Instructions to follow =>
Would you please output the records exactly as they appear below?

┏━━

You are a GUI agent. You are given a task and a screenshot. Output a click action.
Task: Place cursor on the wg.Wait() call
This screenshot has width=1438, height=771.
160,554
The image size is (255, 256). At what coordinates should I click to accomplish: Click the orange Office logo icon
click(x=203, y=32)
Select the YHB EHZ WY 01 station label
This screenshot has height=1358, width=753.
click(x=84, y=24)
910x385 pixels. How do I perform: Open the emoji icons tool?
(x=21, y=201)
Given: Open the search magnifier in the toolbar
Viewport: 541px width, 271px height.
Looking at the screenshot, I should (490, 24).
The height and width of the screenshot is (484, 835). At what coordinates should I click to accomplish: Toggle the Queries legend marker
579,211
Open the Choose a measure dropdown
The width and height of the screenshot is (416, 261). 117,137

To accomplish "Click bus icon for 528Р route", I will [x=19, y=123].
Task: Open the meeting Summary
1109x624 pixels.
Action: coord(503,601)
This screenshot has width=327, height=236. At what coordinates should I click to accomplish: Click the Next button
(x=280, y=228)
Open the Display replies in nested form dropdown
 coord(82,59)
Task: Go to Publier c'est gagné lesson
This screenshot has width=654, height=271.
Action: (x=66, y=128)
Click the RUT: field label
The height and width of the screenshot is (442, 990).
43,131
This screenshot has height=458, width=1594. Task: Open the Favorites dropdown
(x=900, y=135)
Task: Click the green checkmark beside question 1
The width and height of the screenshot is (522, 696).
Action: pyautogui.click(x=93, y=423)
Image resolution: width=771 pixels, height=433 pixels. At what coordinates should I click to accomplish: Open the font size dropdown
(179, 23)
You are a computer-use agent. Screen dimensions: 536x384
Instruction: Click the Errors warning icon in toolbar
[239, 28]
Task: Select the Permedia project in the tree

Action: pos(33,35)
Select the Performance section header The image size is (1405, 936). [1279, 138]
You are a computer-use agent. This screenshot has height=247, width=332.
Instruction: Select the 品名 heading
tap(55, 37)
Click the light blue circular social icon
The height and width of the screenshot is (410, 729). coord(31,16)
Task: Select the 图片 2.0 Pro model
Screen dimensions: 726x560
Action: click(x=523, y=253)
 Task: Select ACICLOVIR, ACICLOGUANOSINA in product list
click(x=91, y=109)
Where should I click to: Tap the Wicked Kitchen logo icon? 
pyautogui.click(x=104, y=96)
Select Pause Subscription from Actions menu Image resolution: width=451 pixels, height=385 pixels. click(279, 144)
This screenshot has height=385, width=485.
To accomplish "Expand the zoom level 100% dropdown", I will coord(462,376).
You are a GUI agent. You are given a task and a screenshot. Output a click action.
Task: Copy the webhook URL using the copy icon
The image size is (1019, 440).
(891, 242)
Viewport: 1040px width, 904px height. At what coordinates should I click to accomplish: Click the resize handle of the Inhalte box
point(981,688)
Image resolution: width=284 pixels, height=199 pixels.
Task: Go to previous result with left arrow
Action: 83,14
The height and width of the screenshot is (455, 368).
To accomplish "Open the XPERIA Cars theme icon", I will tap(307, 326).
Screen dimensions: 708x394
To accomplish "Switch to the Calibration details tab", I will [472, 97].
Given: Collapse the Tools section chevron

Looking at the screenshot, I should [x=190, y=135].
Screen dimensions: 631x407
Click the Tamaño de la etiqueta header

┗━━

Answer to this exercise =>
You are a GUI agent. You are given a task and a screenshot. Output a click action.
Task: Place cursor on the wg.Wait() call
This screenshot has width=1438, height=771.
160,554
The image size is (255, 256). At what coordinates should I click to accomplish: Click the orange Office logo icon
click(x=203, y=32)
Select the YHB EHZ WY 01 station label
This screenshot has height=1358, width=753.
click(x=84, y=24)
910x385 pixels. How do I perform: Open the emoji icons tool?
(x=21, y=201)
Given: Open the search magnifier in the toolbar
Viewport: 541px width, 271px height.
Looking at the screenshot, I should (490, 24).
The height and width of the screenshot is (484, 835). At what coordinates should I click to accomplish: Toggle the Queries legend marker
579,211
Open the Choose a measure dropdown
The width and height of the screenshot is (416, 261). 117,137

To accomplish "Click bus icon for 528Р route", I will [x=19, y=123].
Task: Open the meeting Summary
1109x624 pixels.
Action: coord(503,601)
This screenshot has width=327, height=236. At what coordinates should I click to accomplish: Click the Next button
(x=280, y=228)
Open the Display replies in nested form dropdown
 coord(82,59)
Task: Go to Publier c'est gagné lesson
This screenshot has width=654, height=271.
Action: (x=66, y=128)
Click the RUT: field label
The height and width of the screenshot is (442, 990).
43,131
This screenshot has height=458, width=1594. Task: Open the Favorites dropdown
(x=900, y=135)
Task: Click the green checkmark beside question 1
The width and height of the screenshot is (522, 696).
Action: pyautogui.click(x=93, y=423)
Image resolution: width=771 pixels, height=433 pixels. At what coordinates should I click to accomplish: Open the font size dropdown
(179, 23)
You are a computer-use agent. Screen dimensions: 536x384
Instruction: Click the Errors warning icon in toolbar
[239, 28]
Task: Select the Permedia project in the tree

Action: pos(33,35)
Select the Performance section header The image size is (1405, 936). [1279, 138]
You are a computer-use agent. This screenshot has height=247, width=332.
Instruction: Select the 品名 heading
tap(55, 37)
Click the light blue circular social icon
The height and width of the screenshot is (410, 729). coord(31,16)
Task: Select the 图片 2.0 Pro model
Screen dimensions: 726x560
Action: click(x=523, y=253)
 Task: Select ACICLOVIR, ACICLOGUANOSINA in product list
click(x=91, y=109)
Where should I click to: Tap the Wicked Kitchen logo icon? 
pyautogui.click(x=104, y=96)
Select Pause Subscription from Actions menu Image resolution: width=451 pixels, height=385 pixels. click(279, 144)
This screenshot has height=385, width=485.
To accomplish "Expand the zoom level 100% dropdown", I will coord(462,376).
You are a GUI agent. You are given a task and a screenshot. Output a click action.
Task: Copy the webhook URL using the copy icon
The image size is (1019, 440).
(891, 242)
Viewport: 1040px width, 904px height. At what coordinates should I click to accomplish: Click the resize handle of the Inhalte box
point(981,688)
Image resolution: width=284 pixels, height=199 pixels.
Task: Go to previous result with left arrow
Action: 83,14
The height and width of the screenshot is (455, 368).
To accomplish "Open the XPERIA Cars theme icon", I will tap(307, 326).
Screen dimensions: 708x394
To accomplish "Switch to the Calibration details tab", I will [472, 97].
Given: Collapse the Tools section chevron

Looking at the screenshot, I should [x=190, y=135].
Screen dimensions: 631x407
Click the Tamaño de la etiqueta header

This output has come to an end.